Mind Over Matter: Are Green Liquids Really Effective?

Isabella Hewitt, Contents Editor

Taking the world by storm, green drinks and supplements have become the new health fad. However, as these proclaimed detoxifiers and health boosters grow in popularity, skepticism escalates.  

The trend, originally sprouted through social media, raised the consumption of drinks such as matcha, green juice, chlorophyll, green tea and even grass-based smoothies. Yet, doctors and nutritionists have concluded that these additives do not reach the expectations influencers have created for them; as they each aid health in one way or another, but are not a necessary part of one’s diet.

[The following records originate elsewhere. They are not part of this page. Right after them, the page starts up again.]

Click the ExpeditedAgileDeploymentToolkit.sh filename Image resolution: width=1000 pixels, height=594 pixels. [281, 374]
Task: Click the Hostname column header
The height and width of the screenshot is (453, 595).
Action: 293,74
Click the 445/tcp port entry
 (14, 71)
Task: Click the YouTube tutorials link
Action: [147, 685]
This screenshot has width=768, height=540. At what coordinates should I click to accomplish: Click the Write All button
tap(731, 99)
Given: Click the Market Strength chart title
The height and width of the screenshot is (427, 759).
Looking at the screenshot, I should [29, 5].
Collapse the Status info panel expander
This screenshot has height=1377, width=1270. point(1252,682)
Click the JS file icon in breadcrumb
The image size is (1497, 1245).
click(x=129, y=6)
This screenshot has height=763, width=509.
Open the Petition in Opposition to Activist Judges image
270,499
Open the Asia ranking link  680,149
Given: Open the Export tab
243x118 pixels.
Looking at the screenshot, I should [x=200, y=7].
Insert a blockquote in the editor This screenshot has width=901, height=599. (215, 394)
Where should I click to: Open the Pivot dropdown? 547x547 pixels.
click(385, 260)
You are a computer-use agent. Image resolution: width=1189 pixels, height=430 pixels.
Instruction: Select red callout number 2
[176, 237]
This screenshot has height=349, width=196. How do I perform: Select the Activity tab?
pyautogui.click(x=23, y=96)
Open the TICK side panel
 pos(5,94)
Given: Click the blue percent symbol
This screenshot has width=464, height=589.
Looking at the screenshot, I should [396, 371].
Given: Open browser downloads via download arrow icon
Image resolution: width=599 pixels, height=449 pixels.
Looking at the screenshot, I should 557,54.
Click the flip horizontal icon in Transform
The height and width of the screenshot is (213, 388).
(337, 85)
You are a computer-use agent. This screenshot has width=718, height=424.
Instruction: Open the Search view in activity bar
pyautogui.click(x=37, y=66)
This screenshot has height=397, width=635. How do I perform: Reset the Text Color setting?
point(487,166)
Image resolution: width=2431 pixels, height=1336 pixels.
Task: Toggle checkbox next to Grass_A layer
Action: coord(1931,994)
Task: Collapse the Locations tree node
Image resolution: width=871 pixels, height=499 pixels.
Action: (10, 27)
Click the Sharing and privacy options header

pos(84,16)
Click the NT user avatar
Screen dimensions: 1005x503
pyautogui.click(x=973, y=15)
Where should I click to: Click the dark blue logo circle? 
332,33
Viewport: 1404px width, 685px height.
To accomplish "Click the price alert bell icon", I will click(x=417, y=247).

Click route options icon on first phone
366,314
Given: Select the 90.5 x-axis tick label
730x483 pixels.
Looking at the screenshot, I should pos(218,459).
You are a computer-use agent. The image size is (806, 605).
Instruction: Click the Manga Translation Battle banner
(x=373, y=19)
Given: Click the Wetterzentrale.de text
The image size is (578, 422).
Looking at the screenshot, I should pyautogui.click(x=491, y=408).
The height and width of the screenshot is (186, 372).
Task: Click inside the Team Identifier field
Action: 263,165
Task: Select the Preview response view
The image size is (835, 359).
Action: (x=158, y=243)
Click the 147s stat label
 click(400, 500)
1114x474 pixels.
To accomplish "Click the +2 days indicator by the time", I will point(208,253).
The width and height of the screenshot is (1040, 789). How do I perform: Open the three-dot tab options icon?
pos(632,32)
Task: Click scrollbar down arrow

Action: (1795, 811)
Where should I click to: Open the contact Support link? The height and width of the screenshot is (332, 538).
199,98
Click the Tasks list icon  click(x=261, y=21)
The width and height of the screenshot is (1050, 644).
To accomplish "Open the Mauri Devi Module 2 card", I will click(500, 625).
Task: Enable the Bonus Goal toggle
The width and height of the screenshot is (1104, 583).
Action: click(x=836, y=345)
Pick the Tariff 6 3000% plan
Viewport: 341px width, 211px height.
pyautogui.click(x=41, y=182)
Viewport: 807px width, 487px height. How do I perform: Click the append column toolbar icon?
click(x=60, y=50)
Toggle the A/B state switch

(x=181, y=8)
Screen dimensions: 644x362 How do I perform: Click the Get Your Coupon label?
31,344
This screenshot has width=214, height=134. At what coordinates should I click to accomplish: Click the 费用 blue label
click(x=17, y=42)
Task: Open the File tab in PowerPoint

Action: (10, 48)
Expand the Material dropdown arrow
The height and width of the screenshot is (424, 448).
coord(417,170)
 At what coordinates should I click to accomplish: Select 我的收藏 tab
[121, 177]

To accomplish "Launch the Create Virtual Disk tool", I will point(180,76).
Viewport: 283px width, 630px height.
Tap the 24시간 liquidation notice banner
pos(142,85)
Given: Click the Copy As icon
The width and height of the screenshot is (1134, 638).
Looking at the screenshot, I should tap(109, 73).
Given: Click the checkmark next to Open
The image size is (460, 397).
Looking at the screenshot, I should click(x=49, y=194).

Both matcha and green tea root back to ancient Chinese culture, offering numerous health benefits as they contain many antioxidants, potentially reducing heart disease risks, aiding weight loss and promoting relaxation and alertness. Yet, the research on their health benefits is not conclusive and the drinks themselves are overrated, according to expert opinions.

Similarly, chlorophyll drops offer a number of health benefits but are widely overhyped. The supplement improves digestion, relieves constipation, reduces inflammation, has anti-aging factors and prevents body odor. Drinking chlorophyll is definitely beneficial and causes no harm, but is not a necessary drink according to Health Cleveland Clinic’s interview with registered dietitian Beth Czerwony. 

Other drinks that belong under the same category of green liquids include green juice and grass smoothies— both made with blended assortments of fruits and vegetables, or in the case of a grass smoothie, wheatgrass. The two are made of healthy ingredients and work well when dieting, but the ideas surrounding the two have given them too much credit as health boosters. 

Tiktok, Facebook, Instagram, Pinterest and blog websites mainly target teenagers and adults when promoting these “healthy” beverages. These advertisements then easily influence their audience as advertisers understand that many are looking for an easy health routine that doesn’t require much time or energy. 

The “green drink effect” is not harmful in any way, in fact, it is beneficial. However, society has fallen into the trap that in order to live a healthy lifestyle, one must drink some sort of oddly-shaded drink each day. At the end of the day, these drinks are a great refreshment, but not essential, or life-altering.